The ambiguous status of the Twitter relationship among people I know in real life — a mix of not-quite-BFFs, slightly more-than-professional relationships, and people who I sometimes get drunk with — makes it a bit awkward to sever things completely. But I have been repeatedly pushed to the breaking point.
There was the writer whose articles I always found insightful and engaging; when I met him in person, even more so. But when I started following him on Twitter I was immediately repulsed: His latest unlikely yoga achievements were a dominant theme.
Or the acquaintance who is constantly at-replying to celebrities she doesn't know. Even worse, the acquaintance who at-replies to celebrities she does know, thereby demonstrating to the world how cool she is.
Or the author whose books I enjoy, who posts constant updates about the progress of her next novel. Don't people understand that such tweets are best kept to oneself? Even worse are authors whose books have just come out, as their feeds become overwhelmed by links to reviews, at-replies to people who have reviewed them, tiresome reminders to buy their book, etc.

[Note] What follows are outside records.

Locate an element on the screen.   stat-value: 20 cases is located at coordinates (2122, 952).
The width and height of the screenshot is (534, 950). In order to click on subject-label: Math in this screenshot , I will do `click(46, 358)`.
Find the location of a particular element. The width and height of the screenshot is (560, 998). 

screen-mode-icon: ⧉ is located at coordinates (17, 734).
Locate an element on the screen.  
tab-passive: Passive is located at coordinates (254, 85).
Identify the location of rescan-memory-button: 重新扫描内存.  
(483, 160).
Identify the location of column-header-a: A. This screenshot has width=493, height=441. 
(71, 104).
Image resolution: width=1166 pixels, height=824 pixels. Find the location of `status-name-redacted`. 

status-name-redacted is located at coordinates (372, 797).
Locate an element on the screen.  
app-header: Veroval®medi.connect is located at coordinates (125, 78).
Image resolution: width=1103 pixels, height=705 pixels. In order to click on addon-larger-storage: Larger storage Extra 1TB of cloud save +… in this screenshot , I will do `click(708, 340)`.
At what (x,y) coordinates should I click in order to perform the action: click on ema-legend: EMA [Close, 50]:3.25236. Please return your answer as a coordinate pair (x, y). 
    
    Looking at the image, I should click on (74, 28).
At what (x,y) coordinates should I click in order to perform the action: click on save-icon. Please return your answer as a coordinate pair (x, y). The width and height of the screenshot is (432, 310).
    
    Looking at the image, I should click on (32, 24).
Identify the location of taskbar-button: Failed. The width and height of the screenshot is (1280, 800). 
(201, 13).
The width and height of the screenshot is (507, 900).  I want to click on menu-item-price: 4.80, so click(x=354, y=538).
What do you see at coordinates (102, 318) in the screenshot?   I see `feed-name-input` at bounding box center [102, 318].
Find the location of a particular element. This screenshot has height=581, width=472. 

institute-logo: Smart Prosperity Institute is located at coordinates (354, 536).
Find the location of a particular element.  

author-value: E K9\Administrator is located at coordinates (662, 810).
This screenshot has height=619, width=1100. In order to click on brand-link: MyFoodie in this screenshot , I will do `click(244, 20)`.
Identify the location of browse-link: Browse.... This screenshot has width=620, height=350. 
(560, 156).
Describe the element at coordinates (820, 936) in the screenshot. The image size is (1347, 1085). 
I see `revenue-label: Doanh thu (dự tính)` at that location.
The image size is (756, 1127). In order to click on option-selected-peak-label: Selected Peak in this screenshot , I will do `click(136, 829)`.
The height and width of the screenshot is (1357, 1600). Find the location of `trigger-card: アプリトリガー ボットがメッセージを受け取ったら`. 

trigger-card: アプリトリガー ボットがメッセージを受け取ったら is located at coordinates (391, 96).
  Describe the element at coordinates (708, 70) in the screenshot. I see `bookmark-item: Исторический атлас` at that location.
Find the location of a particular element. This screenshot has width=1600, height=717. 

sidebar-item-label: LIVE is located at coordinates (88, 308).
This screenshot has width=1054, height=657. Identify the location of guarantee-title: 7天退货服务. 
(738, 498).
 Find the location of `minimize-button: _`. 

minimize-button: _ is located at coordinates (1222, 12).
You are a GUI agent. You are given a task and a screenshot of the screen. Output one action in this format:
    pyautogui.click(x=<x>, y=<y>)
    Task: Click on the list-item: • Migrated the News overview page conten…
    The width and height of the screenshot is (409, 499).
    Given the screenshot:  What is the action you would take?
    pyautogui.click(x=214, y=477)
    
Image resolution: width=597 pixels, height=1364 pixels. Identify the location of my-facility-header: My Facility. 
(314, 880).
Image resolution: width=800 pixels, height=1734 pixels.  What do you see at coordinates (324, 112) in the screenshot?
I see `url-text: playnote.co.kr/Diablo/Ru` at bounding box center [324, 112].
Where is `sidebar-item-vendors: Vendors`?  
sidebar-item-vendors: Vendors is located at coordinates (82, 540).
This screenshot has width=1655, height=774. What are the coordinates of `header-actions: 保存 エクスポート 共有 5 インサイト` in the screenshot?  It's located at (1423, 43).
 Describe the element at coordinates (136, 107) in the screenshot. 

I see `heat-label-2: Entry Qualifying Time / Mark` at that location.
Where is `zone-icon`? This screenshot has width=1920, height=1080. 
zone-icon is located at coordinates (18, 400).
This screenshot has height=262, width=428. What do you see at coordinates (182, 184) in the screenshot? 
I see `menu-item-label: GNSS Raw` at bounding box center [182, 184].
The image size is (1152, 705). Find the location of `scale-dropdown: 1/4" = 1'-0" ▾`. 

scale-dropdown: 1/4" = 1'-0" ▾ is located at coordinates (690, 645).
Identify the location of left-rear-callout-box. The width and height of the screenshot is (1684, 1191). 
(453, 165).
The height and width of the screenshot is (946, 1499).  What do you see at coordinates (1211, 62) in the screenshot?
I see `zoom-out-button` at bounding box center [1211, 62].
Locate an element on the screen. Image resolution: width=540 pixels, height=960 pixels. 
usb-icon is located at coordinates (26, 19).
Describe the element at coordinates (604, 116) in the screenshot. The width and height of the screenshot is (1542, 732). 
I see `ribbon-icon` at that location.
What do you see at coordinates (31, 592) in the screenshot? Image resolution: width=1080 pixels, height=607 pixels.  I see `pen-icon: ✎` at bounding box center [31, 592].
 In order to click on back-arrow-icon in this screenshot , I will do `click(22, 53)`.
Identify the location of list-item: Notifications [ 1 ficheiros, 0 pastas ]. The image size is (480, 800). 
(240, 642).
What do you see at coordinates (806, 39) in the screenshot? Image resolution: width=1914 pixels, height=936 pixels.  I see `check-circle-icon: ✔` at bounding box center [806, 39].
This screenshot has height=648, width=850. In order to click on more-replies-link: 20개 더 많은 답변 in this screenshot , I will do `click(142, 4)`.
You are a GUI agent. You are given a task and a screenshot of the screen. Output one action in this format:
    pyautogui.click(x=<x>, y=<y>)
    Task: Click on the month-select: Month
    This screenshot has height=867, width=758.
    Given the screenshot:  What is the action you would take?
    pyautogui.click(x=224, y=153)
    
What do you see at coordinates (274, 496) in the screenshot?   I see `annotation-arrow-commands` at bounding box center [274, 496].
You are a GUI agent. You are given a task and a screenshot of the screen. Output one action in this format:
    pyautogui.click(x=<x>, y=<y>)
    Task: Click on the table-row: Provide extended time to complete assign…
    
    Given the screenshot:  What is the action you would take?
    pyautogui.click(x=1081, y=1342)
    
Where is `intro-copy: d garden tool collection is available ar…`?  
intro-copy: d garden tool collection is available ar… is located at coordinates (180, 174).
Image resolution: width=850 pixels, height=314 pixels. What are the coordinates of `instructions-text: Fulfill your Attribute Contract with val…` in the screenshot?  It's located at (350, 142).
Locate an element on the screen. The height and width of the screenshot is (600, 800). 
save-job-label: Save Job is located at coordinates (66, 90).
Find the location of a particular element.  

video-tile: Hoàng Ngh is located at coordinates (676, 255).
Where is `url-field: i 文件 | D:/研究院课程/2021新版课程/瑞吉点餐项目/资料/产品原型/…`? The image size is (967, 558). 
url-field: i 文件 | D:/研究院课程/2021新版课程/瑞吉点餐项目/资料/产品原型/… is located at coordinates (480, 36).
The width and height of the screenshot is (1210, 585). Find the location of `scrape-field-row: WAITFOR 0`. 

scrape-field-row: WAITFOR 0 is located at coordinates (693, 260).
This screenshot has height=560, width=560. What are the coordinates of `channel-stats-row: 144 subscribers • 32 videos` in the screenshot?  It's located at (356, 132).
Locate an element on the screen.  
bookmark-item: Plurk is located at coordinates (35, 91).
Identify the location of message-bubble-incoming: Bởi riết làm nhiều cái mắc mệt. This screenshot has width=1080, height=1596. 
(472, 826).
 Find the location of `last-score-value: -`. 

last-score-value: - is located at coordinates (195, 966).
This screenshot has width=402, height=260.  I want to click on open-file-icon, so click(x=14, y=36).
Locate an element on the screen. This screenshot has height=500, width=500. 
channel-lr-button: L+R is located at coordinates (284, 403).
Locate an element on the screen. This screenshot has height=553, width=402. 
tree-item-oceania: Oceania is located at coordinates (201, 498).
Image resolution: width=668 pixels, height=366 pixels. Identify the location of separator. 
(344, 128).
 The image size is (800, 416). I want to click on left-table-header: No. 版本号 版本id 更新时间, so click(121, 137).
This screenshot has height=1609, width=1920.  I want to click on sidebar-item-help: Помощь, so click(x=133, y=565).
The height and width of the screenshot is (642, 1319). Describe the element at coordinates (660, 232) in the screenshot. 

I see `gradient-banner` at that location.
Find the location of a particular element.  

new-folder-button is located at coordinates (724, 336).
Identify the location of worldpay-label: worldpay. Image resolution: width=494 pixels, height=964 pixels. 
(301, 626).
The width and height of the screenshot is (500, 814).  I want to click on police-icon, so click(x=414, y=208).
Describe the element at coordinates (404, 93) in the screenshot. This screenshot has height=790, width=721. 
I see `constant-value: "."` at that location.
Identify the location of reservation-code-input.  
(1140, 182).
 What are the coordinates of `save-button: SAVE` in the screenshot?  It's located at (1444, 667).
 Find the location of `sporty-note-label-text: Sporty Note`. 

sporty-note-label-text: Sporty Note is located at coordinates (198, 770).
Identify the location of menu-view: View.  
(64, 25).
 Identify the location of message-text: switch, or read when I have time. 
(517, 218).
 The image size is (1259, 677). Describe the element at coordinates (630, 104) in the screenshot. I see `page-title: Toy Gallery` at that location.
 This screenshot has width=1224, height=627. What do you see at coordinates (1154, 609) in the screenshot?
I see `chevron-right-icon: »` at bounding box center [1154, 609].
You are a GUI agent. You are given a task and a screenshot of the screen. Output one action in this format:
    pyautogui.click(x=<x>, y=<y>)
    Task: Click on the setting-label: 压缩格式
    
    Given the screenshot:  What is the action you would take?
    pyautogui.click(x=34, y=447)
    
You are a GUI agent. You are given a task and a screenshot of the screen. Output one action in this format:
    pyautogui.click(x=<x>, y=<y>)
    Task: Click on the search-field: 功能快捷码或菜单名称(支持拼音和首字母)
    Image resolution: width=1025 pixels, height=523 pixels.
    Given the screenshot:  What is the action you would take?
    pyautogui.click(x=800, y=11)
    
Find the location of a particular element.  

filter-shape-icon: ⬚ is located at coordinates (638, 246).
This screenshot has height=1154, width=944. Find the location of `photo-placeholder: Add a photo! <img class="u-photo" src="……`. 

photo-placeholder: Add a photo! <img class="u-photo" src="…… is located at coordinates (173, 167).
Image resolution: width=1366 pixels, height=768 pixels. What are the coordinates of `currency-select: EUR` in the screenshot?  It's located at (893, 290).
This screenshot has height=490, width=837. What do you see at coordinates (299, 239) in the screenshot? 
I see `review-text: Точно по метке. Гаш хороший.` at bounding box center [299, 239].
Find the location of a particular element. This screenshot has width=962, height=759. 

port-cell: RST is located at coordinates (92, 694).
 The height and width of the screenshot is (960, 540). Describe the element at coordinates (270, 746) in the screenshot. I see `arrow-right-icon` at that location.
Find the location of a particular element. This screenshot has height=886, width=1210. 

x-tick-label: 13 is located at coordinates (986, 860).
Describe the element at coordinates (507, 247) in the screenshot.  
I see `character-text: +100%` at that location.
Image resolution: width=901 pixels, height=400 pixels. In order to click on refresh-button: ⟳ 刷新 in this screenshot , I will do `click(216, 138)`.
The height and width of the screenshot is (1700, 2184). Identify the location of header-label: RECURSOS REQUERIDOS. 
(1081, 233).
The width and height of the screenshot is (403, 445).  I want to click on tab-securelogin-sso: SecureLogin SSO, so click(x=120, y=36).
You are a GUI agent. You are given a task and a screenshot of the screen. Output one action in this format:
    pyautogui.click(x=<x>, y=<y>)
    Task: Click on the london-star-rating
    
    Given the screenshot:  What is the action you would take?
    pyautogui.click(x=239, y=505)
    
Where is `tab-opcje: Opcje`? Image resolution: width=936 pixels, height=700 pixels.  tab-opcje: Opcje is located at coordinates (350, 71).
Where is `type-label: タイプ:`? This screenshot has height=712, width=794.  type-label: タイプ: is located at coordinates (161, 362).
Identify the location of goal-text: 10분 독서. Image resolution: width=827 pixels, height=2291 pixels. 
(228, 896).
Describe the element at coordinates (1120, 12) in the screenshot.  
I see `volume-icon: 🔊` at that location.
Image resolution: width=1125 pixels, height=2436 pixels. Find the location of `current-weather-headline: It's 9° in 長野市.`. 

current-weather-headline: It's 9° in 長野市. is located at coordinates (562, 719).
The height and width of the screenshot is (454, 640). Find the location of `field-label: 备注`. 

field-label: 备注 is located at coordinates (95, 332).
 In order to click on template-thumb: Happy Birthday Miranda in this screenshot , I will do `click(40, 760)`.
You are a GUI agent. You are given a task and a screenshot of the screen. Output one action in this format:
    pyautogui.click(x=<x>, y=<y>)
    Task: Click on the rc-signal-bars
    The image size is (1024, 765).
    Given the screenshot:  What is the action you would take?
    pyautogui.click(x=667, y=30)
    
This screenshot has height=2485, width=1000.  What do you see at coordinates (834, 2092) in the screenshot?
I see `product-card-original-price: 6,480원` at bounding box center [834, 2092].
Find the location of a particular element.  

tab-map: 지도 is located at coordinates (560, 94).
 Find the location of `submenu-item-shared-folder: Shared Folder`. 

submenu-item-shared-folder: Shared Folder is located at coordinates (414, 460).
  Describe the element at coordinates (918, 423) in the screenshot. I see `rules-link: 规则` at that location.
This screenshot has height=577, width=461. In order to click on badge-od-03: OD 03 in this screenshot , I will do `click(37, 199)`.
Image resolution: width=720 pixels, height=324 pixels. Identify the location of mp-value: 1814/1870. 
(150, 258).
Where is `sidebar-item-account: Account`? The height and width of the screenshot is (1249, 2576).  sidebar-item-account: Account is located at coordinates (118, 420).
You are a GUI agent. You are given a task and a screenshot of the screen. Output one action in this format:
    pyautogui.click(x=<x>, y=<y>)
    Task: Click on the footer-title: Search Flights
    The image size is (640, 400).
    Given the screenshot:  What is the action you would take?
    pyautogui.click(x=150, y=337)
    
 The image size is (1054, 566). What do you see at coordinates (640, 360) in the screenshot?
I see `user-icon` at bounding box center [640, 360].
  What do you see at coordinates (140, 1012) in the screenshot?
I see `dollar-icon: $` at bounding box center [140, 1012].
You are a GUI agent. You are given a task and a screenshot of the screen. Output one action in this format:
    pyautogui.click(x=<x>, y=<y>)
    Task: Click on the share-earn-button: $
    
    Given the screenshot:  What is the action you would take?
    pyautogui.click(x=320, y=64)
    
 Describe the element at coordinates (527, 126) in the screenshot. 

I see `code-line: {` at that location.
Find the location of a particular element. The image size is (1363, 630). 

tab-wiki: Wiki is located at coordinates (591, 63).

Or the friend who expresses such surprise at being able to fit into a size 4, or the editor who's frustrated because he can only get to his summer place one weekend this month, or all the social-media consultant douchebags who are constantly flying off to conferences in amazing places who complain that their plane is delayed (on second thought, amend that to all social-media consultants, everywhere).
Or anyone who tweets about the iPhone or the iPad more than once. Once, I'll give you. More than that, you're cut off.
Or especially, people whose Foursquare accounts are linked to their Twitter feeds. Please, everyone, stop this.
I am not a perfect Twitter citizen myself, I'll admit. I tweeted perhaps more than necessary from my last vacation, including something about a bikini that I immediately took down upon my return to reality. But there is an easy way to know when I am being really annoying: Qwitter sends an e-mail every day listing the people who have stopped following me.
Then again, sometimes that emboldens me to ruthlessly unfollow others in turn. Heeb magazine, farewell! You were on the cusp anyway.